+++ Data +++

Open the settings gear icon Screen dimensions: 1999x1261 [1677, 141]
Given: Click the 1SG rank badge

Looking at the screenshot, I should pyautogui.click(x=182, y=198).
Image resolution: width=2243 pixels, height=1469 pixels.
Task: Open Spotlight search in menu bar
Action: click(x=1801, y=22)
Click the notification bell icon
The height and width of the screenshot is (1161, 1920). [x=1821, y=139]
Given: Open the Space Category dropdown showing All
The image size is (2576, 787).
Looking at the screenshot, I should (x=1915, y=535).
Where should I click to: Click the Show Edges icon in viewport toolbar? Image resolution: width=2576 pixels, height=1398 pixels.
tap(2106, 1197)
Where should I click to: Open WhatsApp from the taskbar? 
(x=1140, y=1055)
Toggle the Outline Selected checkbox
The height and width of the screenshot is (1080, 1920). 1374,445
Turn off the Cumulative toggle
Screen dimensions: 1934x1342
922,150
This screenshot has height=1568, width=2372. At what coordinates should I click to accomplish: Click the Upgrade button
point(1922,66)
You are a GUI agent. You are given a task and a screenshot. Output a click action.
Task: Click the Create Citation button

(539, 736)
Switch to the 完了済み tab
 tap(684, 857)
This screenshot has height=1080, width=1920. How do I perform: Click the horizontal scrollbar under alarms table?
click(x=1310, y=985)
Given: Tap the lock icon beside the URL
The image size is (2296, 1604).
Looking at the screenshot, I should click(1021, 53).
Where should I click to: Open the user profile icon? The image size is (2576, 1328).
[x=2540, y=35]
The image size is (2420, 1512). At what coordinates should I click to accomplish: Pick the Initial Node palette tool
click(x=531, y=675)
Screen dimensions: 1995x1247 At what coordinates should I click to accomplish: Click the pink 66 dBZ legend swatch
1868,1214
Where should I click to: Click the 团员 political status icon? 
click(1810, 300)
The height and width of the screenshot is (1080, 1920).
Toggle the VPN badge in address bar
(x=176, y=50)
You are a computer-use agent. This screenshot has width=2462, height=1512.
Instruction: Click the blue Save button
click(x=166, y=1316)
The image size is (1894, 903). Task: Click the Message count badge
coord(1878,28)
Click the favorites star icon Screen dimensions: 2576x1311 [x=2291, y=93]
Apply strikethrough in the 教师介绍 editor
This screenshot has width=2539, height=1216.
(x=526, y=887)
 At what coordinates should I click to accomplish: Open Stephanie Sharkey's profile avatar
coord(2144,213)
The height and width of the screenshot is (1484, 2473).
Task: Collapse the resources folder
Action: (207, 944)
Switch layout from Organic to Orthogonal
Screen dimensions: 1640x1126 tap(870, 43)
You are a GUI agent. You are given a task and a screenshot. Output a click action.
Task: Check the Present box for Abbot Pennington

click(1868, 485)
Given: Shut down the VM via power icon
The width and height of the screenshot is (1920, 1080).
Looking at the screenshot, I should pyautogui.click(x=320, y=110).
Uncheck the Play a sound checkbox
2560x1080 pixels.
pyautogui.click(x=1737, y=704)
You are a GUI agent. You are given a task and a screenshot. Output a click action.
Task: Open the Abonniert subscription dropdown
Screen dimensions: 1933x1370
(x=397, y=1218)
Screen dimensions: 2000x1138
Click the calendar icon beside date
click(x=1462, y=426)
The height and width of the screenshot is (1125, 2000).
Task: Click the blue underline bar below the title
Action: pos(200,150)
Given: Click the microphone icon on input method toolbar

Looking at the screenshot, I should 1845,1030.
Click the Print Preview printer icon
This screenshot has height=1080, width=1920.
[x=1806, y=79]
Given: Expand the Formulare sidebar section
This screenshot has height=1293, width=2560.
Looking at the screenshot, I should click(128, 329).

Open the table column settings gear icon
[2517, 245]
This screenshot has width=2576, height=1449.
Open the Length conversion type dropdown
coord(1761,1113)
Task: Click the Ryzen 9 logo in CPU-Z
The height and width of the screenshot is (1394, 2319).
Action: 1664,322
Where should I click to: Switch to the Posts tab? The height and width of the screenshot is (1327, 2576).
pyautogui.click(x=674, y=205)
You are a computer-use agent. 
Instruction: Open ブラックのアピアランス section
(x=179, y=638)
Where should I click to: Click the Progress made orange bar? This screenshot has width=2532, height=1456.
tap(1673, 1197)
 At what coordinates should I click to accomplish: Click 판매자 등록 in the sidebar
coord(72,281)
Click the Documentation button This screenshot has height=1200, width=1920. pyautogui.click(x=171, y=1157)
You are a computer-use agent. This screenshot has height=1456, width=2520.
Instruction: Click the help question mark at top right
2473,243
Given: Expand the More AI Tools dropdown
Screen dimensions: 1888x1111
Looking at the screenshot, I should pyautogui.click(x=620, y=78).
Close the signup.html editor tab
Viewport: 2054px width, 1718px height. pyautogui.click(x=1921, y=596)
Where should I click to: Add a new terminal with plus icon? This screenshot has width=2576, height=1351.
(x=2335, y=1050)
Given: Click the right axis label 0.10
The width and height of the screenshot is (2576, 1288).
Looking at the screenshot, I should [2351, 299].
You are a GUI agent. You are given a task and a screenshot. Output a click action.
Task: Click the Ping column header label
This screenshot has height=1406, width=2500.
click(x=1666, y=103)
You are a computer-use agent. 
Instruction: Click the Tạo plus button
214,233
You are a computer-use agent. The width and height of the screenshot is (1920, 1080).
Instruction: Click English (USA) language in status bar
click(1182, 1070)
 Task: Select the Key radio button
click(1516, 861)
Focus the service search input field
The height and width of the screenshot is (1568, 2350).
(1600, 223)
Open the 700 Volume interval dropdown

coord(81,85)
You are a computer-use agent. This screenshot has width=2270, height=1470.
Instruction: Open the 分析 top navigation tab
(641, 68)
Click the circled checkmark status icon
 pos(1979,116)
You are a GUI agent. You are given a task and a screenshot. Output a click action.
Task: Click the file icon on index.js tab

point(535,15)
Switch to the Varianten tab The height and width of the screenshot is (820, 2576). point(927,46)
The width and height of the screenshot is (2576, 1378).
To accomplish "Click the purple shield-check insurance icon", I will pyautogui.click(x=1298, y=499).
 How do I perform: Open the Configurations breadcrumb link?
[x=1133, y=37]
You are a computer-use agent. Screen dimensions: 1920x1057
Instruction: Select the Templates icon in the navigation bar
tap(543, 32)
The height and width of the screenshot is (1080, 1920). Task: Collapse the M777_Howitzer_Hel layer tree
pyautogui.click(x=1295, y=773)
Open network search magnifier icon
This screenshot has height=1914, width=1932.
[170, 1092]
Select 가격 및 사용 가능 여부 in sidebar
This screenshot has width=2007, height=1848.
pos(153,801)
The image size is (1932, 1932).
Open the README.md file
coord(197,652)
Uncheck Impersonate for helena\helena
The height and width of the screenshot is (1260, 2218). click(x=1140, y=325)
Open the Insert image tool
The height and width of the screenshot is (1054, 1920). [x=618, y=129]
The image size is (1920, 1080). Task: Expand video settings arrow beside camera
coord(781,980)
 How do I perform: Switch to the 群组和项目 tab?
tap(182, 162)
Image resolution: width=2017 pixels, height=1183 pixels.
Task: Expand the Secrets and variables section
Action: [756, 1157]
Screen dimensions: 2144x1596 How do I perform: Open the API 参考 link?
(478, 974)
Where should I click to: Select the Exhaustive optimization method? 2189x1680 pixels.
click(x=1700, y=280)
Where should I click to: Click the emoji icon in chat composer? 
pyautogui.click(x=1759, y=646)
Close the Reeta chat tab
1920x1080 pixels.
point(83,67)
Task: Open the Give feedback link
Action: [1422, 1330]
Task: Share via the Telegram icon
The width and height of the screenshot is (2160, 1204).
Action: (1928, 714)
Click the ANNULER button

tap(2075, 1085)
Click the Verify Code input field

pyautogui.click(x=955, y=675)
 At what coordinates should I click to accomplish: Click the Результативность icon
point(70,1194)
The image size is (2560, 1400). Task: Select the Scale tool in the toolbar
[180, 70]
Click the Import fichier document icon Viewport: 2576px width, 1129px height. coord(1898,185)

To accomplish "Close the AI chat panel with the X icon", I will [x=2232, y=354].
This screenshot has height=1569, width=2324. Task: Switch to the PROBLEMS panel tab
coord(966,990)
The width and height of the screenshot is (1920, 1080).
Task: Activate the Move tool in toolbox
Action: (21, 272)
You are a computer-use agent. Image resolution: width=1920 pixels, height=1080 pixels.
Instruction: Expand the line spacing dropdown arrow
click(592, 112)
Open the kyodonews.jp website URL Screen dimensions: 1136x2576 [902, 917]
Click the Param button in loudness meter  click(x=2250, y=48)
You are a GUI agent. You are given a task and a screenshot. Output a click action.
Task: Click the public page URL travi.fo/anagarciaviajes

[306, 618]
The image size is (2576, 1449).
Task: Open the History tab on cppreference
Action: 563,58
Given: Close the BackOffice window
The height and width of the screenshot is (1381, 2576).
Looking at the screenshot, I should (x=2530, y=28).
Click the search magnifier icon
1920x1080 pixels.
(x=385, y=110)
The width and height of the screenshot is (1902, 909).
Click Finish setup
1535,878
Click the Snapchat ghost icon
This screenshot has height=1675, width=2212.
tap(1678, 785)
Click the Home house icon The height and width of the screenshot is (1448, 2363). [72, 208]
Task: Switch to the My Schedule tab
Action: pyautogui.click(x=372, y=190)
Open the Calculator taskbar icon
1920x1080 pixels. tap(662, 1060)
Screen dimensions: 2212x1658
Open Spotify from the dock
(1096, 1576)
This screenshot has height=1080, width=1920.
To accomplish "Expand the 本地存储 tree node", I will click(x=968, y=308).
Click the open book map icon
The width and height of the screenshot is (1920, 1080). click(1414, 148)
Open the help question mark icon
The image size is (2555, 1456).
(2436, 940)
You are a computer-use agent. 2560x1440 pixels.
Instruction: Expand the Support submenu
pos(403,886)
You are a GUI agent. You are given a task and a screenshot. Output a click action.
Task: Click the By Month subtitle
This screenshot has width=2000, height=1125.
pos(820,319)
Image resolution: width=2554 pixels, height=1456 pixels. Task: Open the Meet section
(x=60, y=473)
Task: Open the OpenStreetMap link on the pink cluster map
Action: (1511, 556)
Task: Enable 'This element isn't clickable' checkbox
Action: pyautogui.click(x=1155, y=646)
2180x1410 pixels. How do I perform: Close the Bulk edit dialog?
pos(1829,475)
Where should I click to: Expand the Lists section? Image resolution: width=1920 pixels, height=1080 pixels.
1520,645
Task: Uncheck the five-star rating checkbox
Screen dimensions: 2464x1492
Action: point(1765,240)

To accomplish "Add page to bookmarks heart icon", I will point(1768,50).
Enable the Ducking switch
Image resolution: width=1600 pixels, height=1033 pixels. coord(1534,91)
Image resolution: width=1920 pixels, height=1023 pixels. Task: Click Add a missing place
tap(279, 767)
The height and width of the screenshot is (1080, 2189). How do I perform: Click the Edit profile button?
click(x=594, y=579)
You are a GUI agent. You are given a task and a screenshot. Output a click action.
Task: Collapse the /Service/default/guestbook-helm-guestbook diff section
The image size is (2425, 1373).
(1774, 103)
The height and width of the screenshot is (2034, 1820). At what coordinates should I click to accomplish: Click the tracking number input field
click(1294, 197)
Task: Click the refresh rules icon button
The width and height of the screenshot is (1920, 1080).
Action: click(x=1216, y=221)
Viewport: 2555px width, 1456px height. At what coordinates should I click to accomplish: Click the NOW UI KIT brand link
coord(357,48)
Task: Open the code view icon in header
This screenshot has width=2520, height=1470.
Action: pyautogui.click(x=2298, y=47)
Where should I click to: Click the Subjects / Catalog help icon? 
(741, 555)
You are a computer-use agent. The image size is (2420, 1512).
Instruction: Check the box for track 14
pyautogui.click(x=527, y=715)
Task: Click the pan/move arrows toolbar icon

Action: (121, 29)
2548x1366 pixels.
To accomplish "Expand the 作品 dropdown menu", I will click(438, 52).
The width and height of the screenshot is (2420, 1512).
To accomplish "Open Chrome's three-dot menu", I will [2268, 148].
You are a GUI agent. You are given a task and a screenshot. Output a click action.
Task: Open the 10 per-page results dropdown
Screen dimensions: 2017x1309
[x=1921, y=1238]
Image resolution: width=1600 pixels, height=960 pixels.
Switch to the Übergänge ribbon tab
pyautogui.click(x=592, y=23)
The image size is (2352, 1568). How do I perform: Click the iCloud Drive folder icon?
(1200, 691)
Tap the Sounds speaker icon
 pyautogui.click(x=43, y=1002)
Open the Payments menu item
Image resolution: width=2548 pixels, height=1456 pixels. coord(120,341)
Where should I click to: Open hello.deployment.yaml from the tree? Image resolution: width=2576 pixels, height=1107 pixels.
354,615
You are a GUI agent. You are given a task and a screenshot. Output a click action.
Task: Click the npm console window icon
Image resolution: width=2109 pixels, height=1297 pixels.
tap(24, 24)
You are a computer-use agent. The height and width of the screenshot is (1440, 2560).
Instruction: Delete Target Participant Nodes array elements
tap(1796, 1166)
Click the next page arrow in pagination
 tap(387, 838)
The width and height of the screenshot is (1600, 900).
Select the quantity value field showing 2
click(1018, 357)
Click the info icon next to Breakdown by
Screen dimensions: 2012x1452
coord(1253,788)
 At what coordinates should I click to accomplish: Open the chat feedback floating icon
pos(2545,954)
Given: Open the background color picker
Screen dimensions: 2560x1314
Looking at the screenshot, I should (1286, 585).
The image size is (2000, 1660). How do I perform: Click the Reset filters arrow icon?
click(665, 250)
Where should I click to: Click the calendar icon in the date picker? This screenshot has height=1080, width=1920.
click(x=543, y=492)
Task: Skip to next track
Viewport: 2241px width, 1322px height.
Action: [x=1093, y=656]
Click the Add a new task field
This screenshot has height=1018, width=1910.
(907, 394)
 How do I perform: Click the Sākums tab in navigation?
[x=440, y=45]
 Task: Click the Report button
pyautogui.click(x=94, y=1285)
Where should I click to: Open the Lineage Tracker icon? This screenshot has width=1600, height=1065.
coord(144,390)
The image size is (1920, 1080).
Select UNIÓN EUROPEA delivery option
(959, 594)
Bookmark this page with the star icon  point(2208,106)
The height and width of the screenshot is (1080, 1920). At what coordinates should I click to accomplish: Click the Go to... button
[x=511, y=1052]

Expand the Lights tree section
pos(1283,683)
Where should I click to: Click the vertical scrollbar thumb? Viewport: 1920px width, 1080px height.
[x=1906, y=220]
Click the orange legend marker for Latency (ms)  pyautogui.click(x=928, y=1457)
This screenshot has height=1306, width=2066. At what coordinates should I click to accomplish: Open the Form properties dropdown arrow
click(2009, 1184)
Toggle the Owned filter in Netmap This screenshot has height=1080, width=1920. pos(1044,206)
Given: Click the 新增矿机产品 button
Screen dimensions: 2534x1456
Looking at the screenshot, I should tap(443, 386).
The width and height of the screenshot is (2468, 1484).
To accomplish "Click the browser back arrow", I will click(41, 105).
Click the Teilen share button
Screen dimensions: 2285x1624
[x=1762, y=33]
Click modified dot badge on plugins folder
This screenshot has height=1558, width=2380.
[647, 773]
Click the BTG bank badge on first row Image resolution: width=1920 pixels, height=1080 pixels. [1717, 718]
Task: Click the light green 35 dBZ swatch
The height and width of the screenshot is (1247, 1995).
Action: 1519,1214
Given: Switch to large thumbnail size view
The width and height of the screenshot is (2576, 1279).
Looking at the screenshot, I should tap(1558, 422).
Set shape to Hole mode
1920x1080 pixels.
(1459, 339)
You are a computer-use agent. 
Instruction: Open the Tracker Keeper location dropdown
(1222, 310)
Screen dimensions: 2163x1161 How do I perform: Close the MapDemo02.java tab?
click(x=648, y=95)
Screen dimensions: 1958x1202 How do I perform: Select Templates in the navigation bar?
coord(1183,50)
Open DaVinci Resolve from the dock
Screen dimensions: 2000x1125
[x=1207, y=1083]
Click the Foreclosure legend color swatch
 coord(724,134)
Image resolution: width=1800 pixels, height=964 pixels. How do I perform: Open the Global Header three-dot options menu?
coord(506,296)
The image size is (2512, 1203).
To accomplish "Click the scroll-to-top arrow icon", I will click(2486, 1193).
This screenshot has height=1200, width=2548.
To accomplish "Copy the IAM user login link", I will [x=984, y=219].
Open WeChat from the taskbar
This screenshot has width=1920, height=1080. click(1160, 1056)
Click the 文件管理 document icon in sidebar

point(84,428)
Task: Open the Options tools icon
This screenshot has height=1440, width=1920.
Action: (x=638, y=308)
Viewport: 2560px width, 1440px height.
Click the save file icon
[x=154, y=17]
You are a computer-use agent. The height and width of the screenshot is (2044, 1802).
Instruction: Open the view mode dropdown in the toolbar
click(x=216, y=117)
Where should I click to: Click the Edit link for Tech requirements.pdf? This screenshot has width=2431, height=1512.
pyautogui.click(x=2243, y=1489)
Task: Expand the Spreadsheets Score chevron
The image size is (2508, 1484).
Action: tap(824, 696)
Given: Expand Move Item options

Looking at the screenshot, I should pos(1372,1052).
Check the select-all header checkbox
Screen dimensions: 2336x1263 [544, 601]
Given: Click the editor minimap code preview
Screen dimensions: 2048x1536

+++

→ To do: Reproduce nothing but the lines from the line containing "is (2044, 1802)." to the last line of the data, each exactly as written.

→ Task output:
You are a computer-use agent. The height and width of the screenshot is (2044, 1802).
Instruction: Open the view mode dropdown in the toolbar
click(x=216, y=117)
Where should I click to: Click the Edit link for Tech requirements.pdf? This screenshot has width=2431, height=1512.
pyautogui.click(x=2243, y=1489)
Task: Expand the Spreadsheets Score chevron
The image size is (2508, 1484).
Action: tap(824, 696)
Given: Expand Move Item options

Looking at the screenshot, I should pos(1372,1052).
Check the select-all header checkbox
Screen dimensions: 2336x1263 [544, 601]
Given: Click the editor minimap code preview
Screen dimensions: 2048x1536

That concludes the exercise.